Data excerpts:
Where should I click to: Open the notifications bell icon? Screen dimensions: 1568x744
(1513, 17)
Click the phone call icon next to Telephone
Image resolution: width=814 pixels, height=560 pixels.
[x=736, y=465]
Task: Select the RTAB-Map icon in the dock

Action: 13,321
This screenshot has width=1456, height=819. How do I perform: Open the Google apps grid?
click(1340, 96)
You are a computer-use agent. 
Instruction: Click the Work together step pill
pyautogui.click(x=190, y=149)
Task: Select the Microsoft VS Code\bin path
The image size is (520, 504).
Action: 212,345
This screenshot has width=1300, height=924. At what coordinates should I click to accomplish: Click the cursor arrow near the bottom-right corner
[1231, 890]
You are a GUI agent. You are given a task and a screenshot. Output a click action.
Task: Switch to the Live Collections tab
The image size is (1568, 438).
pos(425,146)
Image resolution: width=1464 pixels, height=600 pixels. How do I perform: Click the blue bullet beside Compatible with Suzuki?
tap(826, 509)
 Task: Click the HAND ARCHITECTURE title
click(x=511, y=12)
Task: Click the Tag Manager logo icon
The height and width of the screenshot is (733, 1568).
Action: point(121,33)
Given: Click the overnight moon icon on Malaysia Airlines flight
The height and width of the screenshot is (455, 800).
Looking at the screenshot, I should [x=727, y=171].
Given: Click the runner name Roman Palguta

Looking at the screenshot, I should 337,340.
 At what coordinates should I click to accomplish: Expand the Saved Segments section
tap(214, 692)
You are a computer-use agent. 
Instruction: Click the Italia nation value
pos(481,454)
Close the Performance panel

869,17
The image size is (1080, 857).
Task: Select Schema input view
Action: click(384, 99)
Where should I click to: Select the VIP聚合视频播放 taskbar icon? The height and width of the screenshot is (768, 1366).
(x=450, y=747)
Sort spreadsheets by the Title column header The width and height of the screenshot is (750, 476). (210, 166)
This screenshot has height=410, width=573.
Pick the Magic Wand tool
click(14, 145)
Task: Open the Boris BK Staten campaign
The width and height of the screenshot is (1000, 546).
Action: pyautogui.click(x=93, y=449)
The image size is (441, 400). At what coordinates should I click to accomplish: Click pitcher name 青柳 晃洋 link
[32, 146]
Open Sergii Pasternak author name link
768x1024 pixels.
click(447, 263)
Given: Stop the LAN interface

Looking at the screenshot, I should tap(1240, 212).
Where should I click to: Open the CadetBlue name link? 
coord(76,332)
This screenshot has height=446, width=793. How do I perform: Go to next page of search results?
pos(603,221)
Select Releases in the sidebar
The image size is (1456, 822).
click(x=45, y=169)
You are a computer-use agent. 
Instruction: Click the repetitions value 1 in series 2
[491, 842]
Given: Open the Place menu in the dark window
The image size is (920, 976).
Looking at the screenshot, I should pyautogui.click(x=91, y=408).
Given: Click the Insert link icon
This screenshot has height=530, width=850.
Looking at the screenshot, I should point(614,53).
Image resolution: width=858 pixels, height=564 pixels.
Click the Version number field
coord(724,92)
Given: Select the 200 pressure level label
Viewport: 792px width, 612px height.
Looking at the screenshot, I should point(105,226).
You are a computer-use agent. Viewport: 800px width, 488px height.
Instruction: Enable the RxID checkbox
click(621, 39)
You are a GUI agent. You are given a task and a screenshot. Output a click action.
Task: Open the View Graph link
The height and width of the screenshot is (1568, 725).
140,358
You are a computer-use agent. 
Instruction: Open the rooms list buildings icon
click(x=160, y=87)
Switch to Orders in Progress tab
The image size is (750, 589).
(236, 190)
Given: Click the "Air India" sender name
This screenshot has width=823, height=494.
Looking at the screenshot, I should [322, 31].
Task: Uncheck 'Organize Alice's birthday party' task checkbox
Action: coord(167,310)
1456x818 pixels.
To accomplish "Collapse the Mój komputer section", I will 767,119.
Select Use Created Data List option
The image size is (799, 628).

WHAT THE TASK ASKS: All that should be written out is the stretch of lines above between the one holding "Task: Click the Tag Manager logo icon" and the one holding "Image resolution: width=858", inclusive, exactly as given.

COMPLETED EXERCISE:
Task: Click the Tag Manager logo icon
The height and width of the screenshot is (733, 1568).
Action: point(121,33)
Given: Click the overnight moon icon on Malaysia Airlines flight
The height and width of the screenshot is (455, 800).
Looking at the screenshot, I should [x=727, y=171].
Given: Click the runner name Roman Palguta

Looking at the screenshot, I should 337,340.
 At what coordinates should I click to accomplish: Expand the Saved Segments section
tap(214, 692)
You are a computer-use agent. 
Instruction: Click the Italia nation value
pos(481,454)
Close the Performance panel

869,17
The image size is (1080, 857).
Task: Select Schema input view
Action: click(384, 99)
Where should I click to: Select the VIP聚合视频播放 taskbar icon? The height and width of the screenshot is (768, 1366).
(x=450, y=747)
Sort spreadsheets by the Title column header The width and height of the screenshot is (750, 476). (210, 166)
This screenshot has height=410, width=573.
Pick the Magic Wand tool
click(14, 145)
Task: Open the Boris BK Staten campaign
The width and height of the screenshot is (1000, 546).
Action: pyautogui.click(x=93, y=449)
The image size is (441, 400). At what coordinates should I click to accomplish: Click pitcher name 青柳 晃洋 link
[32, 146]
Open Sergii Pasternak author name link
768x1024 pixels.
click(447, 263)
Given: Stop the LAN interface

Looking at the screenshot, I should tap(1240, 212).
Where should I click to: Open the CadetBlue name link? 
coord(76,332)
This screenshot has height=446, width=793. How do I perform: Go to next page of search results?
pos(603,221)
Select Releases in the sidebar
The image size is (1456, 822).
click(x=45, y=169)
You are a computer-use agent. 
Instruction: Click the repetitions value 1 in series 2
[491, 842]
Given: Open the Place menu in the dark window
The image size is (920, 976).
Looking at the screenshot, I should pyautogui.click(x=91, y=408).
Given: Click the Insert link icon
This screenshot has height=530, width=850.
Looking at the screenshot, I should point(614,53).
Image resolution: width=858 pixels, height=564 pixels.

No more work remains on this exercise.